The process of semantic translation is performed by ST based on the configuration of translation channel (using Apache Kafka or MQTT publish-subscribe mode) or sequence of alignments received via REST request (using REST API).

The steps element in an alignment defines in what order cells of the alignment are to be used. Each cell is applied to the RDF graph being an output of the application of the previous cell. Internally, ST converts cell applications into SPARQL UPDATE queries.
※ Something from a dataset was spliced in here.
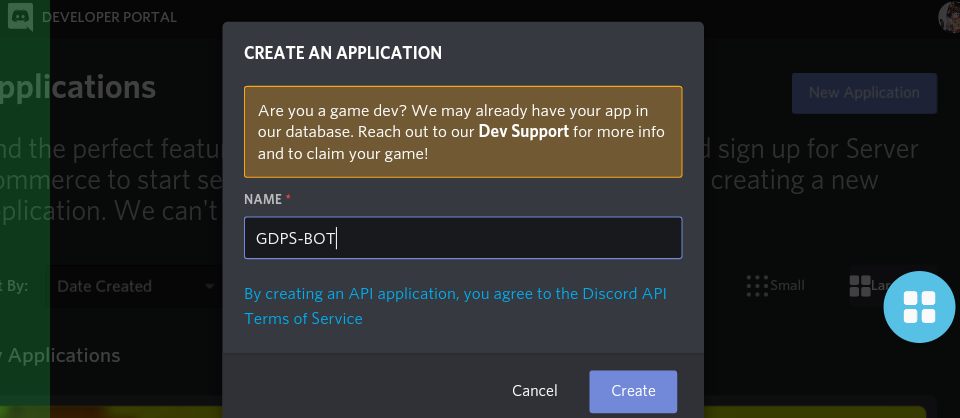Click the orange game dev notice banner
Viewport: 960px width, 418px height.
[463, 132]
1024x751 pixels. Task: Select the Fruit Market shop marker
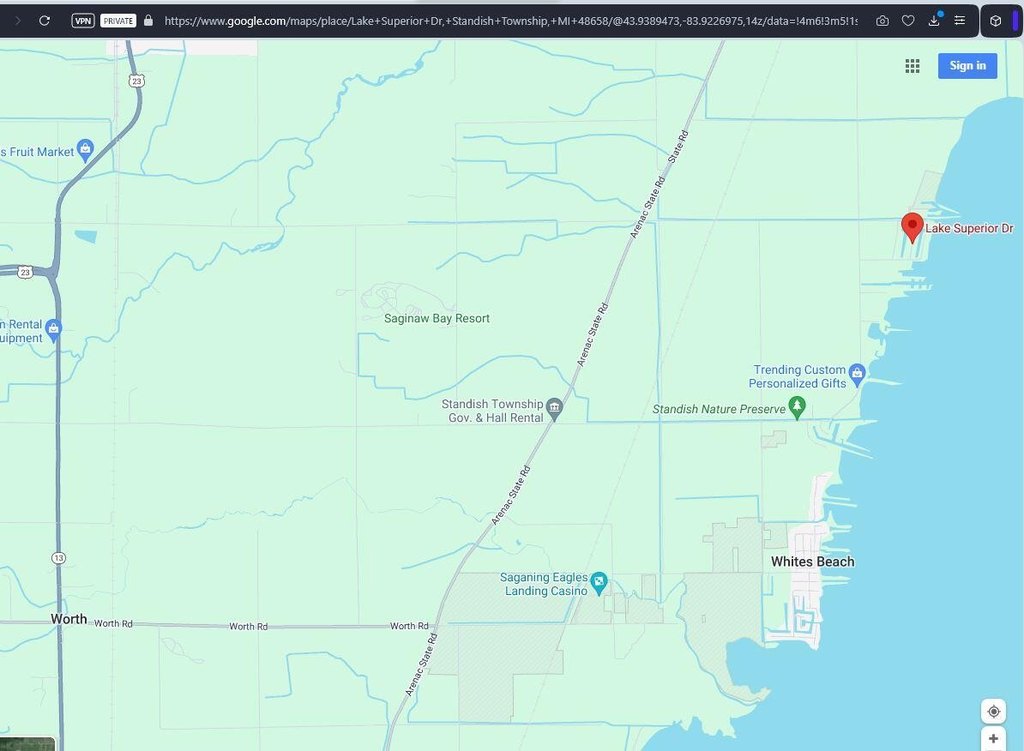click(x=85, y=150)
These are generated from “graph patterns” expressed by entity1 and entity2.

Lets know analyze step by step an example of transformation of one predefined RDF graph into another.
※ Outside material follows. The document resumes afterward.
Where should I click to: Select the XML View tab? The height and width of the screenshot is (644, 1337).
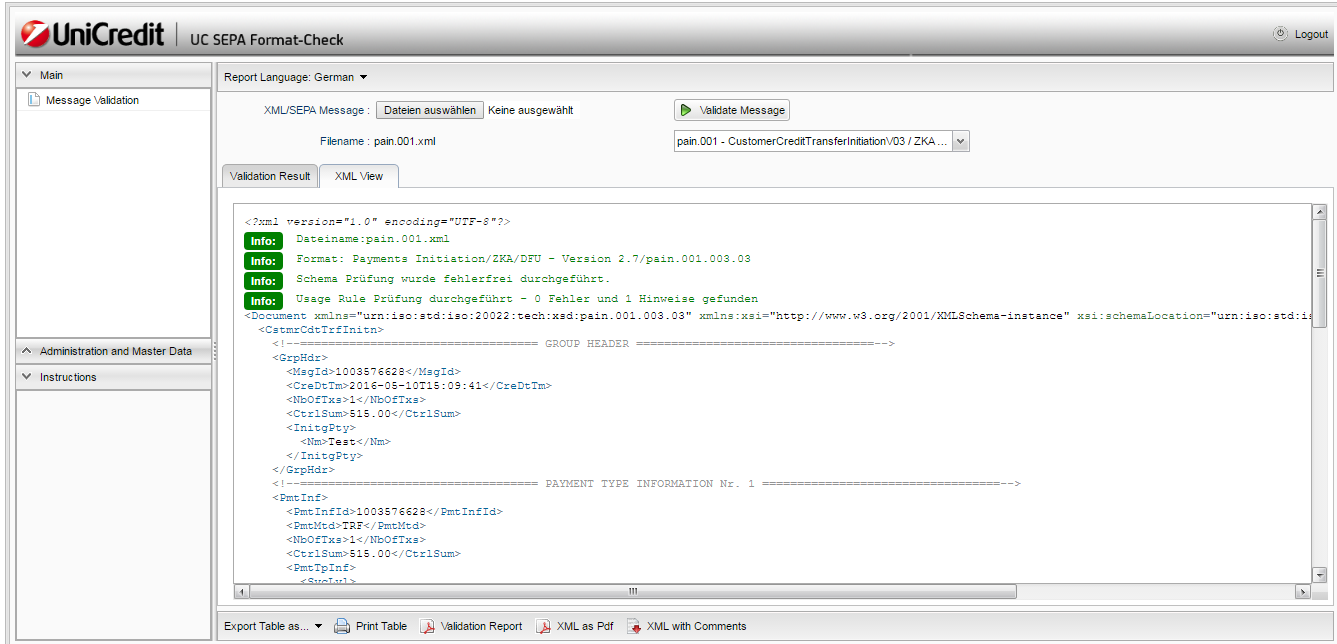coord(359,176)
Let the input RDF be (using the Turtle serialization):

[] a port:Element ;
  port:haslatitude "26.94442"^^xsd:float ;
  port:haslongitude "19.29351"^^xsd:float ;
  port:hasmeteoStationId "2"^^xsd:int ;
  port:hasname "P.Felipe" .

with the following binding of prefixes:

@prefix geo: <http://www.opengis.net/ont/geosparql>.
@prefix iiot: <http://inter-iot.eu/GOIoTP>.
@prefix iiotex: <http://inter-iot.eu/GOIoTPex>.
@prefix ogis: <http://www.opengis.net/def/sf/>.
@prefix port: <http://inter-iot.eu/syntax/WSO2Port>.
@prefix rdf: <http://www.w3.org/1999/02/22-rdf-syntax-ns#>.
@prefix sosa: <http://www.w3.org/ns/sosa/>.
@prefix var: <http://www.inter-iot.eu/sripas:node_>.
@prefix xsd: <http://www.w3.org/2001/XMLSchema#>.

Alignment cell given below, contains RDF graph patterns that generate correspondences (translation rules) that “match” any meteo station registration message, and produce its counterpart, expressed in terms of the GOIoTPex ontology.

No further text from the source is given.